Verdachte kent aangeefster – die werkzaam is als strafrechtadvocaat – niet, maar heeft tijdens zijn detentie haar naam en telefoonnummer in de ‘gevangeniskrant’ gezien. Uit het dossier blijkt dat verdachte amoureuze dan wel seksuele uitlatingen doet in de telefoongesprekken met of voicemailberichten voor aangeefster.
Met voorgaande gedragingen heeft verdachte aangeefster herhaaldelijk lastiggevallen.
Verdachte is – ondanks dat aangeefster op 30 april 2021 heeft aangegeven dat het contact moest stoppen – aangeefster blijven bellen. Uit de verklaring van aangeefster komt naar voren dat de gedragingen van verdachte een grote impact op haar hebben gehad.

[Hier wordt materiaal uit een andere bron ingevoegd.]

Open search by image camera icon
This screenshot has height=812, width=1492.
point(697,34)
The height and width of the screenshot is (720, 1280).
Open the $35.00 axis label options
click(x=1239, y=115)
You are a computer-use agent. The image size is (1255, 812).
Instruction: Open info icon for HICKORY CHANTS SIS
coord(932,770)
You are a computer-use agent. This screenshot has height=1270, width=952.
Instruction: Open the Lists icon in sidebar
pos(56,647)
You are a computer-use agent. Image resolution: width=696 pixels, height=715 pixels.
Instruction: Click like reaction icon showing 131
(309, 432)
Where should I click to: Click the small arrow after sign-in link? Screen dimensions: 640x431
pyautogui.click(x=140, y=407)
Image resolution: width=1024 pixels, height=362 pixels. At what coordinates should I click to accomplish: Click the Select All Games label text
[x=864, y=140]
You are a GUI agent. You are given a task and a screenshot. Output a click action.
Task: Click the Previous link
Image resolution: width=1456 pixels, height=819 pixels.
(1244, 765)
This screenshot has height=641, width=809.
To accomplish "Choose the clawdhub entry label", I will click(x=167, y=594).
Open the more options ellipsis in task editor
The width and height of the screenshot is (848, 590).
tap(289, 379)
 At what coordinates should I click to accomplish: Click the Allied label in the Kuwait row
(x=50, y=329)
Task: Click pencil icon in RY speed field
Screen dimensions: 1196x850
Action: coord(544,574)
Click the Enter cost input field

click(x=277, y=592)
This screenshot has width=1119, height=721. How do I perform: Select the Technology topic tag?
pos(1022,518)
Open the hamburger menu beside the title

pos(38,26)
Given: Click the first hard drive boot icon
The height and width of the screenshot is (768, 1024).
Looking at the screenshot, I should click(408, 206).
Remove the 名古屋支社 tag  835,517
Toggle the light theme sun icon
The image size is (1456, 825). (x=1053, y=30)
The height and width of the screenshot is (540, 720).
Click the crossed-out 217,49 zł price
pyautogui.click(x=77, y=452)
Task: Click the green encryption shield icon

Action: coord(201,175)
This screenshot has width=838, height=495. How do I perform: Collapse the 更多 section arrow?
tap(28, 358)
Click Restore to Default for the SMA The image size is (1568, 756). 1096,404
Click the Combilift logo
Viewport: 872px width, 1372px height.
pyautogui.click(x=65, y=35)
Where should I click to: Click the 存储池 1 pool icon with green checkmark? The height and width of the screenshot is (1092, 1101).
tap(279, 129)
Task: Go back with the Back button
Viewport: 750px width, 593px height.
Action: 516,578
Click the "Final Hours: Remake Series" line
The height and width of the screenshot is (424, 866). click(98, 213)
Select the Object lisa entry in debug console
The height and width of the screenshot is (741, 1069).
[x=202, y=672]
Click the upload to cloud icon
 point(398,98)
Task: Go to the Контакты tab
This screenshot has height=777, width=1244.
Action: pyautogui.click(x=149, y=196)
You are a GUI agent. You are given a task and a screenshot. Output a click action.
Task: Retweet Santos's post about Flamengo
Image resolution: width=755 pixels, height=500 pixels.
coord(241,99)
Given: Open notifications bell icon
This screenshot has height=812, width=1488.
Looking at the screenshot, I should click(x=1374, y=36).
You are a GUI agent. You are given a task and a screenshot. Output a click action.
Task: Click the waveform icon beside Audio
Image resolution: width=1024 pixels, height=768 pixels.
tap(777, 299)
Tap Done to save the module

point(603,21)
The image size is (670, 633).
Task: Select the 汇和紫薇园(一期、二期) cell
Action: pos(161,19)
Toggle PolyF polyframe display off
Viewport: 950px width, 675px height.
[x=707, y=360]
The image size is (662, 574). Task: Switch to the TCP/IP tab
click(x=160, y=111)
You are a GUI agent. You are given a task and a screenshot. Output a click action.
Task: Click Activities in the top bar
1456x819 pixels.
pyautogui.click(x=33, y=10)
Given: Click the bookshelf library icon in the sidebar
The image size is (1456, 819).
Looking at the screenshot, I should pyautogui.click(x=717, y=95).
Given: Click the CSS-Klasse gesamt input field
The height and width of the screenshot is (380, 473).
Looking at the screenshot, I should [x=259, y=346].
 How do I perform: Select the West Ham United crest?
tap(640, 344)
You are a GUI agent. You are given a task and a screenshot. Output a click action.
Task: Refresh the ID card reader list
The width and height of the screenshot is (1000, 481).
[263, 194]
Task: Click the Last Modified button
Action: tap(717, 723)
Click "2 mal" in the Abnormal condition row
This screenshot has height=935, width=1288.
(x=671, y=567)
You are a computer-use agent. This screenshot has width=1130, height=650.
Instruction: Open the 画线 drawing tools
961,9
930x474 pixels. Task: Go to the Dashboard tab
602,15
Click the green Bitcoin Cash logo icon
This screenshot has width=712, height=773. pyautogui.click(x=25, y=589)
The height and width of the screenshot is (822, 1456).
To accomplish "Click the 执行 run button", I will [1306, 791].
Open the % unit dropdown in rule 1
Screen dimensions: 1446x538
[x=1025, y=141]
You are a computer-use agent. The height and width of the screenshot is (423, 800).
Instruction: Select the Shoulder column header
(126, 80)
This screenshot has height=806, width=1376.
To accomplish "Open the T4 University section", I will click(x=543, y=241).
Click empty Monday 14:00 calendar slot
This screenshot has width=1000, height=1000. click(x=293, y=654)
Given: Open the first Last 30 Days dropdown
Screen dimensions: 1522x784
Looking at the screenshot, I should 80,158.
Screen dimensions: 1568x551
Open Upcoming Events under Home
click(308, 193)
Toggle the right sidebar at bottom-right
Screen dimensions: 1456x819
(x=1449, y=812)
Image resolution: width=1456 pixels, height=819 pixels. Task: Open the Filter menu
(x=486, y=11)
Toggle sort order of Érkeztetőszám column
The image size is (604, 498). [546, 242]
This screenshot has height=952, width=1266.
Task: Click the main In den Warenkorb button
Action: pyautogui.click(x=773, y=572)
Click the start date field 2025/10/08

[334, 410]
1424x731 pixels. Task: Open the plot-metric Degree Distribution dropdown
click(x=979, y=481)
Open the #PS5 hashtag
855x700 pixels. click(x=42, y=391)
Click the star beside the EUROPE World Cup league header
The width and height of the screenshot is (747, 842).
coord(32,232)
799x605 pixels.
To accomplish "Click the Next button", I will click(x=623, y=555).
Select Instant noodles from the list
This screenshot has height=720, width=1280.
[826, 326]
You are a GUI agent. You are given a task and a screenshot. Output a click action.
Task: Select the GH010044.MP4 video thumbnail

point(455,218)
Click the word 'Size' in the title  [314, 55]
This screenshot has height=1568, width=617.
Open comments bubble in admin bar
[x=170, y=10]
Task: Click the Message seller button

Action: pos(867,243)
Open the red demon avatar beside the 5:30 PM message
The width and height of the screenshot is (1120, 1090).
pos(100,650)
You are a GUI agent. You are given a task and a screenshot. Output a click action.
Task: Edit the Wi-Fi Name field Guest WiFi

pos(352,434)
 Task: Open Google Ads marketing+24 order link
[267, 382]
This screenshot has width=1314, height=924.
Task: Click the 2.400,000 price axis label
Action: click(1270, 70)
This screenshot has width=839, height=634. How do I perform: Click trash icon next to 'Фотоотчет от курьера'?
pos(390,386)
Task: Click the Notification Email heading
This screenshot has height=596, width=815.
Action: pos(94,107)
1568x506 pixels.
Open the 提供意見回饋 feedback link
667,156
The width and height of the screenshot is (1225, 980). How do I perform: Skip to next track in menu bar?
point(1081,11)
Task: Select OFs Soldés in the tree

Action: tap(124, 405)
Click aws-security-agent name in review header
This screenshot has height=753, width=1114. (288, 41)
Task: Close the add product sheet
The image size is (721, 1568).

Gelet op het voorgaande is de rechtbank, anders dan door de raadsman betoogd, van oordeel dat de gedragingen van verdachte als wederrechtelijk en stelselmatig zijn te kwalificeren.
De rechtbank is dan ook van oordeel dat verdachte wederrechtelijk stelselmatig opzettelijk inbreuk heeft gemaakt op de persoonlijke levenssfeer van aangeefster [slachtoffer 1] , met het oogmerk haar te dwingen de hiervoor omschreven ongewenste contactmomenten met verdachte te dulden.
Gelet op het voorgaande vindt de rechtbank feit 1 bewezen.
Feit 2 (belaging [slachtoffer 2] )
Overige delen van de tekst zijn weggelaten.